• _Objective_: Show every line in the records that contains the string "arrow". Match case exactly.

(Element lookup records)
%%

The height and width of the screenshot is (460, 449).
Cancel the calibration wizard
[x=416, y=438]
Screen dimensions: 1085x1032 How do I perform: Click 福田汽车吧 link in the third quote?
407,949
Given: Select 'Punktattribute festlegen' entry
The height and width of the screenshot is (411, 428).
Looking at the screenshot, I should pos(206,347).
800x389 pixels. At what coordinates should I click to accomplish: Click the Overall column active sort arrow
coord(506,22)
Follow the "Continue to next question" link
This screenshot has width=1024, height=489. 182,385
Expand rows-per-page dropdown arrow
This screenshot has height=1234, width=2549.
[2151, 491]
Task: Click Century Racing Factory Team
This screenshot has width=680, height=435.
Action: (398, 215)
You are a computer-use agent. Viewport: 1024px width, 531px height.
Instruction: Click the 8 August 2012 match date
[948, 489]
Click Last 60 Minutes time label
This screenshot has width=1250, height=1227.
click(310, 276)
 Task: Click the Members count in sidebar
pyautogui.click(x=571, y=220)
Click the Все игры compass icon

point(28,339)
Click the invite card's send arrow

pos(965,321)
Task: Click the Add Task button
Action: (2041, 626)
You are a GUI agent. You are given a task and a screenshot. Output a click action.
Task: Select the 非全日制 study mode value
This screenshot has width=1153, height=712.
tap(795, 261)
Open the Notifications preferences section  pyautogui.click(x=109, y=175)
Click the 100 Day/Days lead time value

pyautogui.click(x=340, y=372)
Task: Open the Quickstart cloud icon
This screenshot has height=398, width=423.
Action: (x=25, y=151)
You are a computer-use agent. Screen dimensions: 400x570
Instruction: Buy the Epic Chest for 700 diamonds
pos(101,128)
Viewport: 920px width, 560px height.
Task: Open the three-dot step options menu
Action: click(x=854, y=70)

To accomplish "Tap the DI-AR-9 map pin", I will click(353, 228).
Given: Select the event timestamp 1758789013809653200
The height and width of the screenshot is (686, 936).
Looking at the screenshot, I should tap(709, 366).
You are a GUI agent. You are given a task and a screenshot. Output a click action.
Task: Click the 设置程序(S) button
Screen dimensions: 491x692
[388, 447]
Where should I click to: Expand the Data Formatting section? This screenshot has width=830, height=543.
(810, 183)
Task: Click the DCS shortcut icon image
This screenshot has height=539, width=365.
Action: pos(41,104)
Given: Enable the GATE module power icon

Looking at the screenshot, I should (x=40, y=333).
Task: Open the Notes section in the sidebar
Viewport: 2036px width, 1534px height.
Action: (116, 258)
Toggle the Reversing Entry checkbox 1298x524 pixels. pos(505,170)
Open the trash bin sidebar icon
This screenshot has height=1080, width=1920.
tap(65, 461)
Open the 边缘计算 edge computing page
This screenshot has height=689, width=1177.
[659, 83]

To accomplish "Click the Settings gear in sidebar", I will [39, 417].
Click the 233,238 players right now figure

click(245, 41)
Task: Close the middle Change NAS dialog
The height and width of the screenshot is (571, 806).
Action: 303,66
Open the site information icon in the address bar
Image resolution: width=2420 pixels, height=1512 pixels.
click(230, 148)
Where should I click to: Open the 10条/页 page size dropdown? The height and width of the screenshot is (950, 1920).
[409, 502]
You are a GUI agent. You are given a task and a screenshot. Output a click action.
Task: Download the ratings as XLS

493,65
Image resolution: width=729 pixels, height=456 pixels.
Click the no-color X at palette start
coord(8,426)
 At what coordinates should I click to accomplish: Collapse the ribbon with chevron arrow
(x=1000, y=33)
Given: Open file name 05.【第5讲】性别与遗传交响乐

%%

• _Expected answer_:
800x389 pixels. At what coordinates should I click to accomplish: Click the Overall column active sort arrow
Expand rows-per-page dropdown arrow
Click the invite card's send arrow
 At what coordinates should I click to accomplish: Collapse the ribbon with chevron arrow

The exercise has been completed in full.